Texto: “No te
alegres, oh Israel, hasta saltar de gozo como los
pueblos, pues has fornicado apartándote de tu Dios” (Oseas
9:1).
Esto es, que no te alegres como se alegran los
incrédulos. Ellos siempre se alegran en una de estas tres cosas: Una alta
posición social, abundancia de dinero, o placeres. Honor, dinero o deleites. De
otro modo: Fama, poder o delicias.
Uno puede gozarse en asuntos materiales o terrenales, pero el regocijo o gozo
pleno de nuestro corazones pertenece sólo a Cristo: “No os regocijéis de que
los espíritus se os sujetan” (Lc.10:20).

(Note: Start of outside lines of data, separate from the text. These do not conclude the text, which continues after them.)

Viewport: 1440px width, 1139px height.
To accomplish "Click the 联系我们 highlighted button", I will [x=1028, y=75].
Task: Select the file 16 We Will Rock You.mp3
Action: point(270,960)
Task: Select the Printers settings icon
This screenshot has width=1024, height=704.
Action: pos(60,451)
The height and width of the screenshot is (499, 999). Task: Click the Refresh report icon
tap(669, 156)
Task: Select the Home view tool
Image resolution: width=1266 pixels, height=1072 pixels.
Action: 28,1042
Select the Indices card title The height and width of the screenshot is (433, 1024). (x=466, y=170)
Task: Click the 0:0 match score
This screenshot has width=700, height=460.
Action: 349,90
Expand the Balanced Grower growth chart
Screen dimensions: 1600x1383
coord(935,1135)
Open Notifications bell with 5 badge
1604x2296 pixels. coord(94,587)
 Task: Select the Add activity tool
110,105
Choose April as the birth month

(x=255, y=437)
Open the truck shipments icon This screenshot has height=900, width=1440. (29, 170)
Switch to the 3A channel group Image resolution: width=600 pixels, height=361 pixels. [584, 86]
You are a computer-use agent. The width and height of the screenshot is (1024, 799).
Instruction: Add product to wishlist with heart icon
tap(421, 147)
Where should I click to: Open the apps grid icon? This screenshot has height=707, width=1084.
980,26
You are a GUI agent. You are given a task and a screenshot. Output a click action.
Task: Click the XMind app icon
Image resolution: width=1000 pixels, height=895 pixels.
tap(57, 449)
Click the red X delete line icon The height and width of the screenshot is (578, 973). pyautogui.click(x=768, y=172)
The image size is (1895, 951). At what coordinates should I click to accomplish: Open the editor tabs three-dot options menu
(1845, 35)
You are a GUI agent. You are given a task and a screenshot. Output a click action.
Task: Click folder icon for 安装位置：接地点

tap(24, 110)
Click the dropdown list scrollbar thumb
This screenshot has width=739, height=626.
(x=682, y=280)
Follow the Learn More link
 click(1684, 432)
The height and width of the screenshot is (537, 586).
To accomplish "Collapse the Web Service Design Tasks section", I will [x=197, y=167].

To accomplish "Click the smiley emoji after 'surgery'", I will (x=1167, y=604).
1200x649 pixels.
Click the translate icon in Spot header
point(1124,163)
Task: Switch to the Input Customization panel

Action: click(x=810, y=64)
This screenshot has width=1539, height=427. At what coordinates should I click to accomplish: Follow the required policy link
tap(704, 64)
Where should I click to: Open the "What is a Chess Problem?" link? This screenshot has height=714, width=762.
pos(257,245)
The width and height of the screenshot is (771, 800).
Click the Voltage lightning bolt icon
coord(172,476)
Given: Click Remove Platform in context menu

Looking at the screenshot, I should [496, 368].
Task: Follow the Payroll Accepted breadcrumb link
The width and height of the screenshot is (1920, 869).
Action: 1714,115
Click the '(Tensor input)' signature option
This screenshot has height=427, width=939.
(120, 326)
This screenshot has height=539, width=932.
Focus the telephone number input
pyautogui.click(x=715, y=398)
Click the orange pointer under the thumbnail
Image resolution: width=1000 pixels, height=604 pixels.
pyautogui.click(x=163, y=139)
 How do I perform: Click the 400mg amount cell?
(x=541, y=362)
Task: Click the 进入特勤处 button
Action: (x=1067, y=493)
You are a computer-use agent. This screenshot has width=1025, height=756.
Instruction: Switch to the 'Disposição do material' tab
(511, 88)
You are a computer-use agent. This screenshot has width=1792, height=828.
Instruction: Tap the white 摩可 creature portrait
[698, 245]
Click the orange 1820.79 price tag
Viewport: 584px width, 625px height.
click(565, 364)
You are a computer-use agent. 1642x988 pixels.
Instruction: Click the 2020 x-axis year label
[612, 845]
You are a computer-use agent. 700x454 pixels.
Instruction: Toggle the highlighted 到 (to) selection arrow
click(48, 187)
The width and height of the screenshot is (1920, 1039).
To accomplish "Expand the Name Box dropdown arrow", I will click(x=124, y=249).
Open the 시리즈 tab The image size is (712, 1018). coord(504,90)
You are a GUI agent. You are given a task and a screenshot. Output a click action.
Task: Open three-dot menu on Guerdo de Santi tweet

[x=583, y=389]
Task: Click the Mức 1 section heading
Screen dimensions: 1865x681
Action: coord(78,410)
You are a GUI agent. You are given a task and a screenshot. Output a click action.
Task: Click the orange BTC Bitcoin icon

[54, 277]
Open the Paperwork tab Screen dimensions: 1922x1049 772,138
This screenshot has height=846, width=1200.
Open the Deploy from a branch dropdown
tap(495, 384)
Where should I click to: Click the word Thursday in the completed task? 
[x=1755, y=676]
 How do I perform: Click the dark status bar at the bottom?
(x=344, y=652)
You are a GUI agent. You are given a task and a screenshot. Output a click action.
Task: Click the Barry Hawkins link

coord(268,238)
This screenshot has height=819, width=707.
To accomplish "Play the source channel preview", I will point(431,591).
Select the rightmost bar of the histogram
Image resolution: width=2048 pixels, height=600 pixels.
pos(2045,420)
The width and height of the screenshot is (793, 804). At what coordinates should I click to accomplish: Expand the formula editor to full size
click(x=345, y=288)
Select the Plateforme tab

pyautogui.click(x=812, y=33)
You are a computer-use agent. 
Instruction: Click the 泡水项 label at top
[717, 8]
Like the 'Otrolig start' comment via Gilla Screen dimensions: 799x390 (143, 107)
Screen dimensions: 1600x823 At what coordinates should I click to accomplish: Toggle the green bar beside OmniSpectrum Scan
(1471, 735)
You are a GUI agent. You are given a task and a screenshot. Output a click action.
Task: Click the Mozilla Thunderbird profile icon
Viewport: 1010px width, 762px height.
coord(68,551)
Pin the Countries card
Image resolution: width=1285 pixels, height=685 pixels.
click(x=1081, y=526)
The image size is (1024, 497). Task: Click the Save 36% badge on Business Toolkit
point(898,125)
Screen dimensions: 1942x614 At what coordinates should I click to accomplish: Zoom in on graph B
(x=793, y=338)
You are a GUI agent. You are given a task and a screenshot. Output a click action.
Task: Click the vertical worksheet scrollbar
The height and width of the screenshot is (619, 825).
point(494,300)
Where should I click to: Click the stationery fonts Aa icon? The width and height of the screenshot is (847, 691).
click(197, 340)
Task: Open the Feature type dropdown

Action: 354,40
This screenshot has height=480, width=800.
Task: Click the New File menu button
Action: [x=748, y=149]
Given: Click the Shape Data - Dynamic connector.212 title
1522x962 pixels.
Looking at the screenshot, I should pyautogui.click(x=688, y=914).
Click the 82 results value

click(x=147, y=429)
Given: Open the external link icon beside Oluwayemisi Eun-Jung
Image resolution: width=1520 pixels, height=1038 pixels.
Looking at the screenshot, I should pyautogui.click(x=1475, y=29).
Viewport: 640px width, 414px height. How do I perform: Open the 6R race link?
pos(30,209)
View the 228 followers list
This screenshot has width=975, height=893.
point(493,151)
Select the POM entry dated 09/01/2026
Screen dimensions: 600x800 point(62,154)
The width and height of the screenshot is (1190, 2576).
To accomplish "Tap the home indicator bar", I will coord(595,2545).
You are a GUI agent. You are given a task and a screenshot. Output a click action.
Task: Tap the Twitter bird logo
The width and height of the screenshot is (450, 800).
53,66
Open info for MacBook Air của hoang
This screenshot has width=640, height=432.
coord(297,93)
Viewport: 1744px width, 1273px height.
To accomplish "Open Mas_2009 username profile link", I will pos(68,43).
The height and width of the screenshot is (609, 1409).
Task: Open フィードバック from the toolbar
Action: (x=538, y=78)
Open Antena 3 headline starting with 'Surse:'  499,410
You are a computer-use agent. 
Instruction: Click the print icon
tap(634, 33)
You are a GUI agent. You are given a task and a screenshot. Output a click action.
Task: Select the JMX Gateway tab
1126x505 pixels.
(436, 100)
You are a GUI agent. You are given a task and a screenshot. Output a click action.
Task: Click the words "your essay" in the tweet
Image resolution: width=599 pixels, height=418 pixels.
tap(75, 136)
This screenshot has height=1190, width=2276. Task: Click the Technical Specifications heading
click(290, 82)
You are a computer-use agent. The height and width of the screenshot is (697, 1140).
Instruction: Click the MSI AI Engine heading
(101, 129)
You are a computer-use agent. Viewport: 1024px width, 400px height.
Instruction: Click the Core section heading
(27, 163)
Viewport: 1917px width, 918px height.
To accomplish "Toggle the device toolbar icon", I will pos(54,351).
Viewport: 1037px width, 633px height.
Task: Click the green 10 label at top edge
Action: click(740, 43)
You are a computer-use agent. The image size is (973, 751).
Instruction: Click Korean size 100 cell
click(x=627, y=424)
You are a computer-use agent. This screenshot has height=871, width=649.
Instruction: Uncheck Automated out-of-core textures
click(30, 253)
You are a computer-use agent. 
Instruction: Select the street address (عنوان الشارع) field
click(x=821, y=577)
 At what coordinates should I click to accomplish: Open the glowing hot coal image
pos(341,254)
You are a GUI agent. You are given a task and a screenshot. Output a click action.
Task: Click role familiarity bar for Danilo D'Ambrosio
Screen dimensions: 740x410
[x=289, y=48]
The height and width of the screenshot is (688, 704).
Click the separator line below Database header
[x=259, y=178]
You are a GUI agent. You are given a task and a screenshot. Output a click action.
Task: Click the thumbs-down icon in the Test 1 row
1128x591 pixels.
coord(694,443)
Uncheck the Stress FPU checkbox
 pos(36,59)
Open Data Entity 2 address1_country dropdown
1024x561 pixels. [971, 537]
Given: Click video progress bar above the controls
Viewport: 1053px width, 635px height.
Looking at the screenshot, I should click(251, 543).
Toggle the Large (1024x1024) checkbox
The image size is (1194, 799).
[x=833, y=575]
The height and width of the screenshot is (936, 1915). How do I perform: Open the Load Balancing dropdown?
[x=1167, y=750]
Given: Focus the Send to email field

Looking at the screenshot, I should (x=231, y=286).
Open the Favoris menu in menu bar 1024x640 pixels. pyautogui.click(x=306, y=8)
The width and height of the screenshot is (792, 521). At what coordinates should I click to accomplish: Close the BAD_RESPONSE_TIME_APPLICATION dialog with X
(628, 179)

Richard Baxter comenta este texto: No se regocijen que los
espíritus se le sujeten a ustedes, sino que ustedes están sujetos a quien
redimió vuestras almas. O que nadie se regocije porque posee una alta posición
en la sociedad o aun dentro del pueblo de Dios, sino porque Dios te incluyó en
el Nuevo Pacto. Como se dijo en días pasados, nuestro gozo ha de ser sólo en la
Supremacía de Cristo. No cabe duda que tener la capacidad de echar fuera
demonios ha de proporcionar un puesto de alta dignidad entre buenos hombres,
pero ese no es el gozo del Creyente sino Cristo Jesús. Mientras mayor la altura
de una persona a mayor peligro para su alma se encuentra, entonces una alta
posición social, abundancia de dinero, o placeres no debe ser motivo de gozo,
sino de precaución por el peligro que envuelve. Bien fueron reprendidos: “No os
regocijéis de que los espíritus se os sujetan”.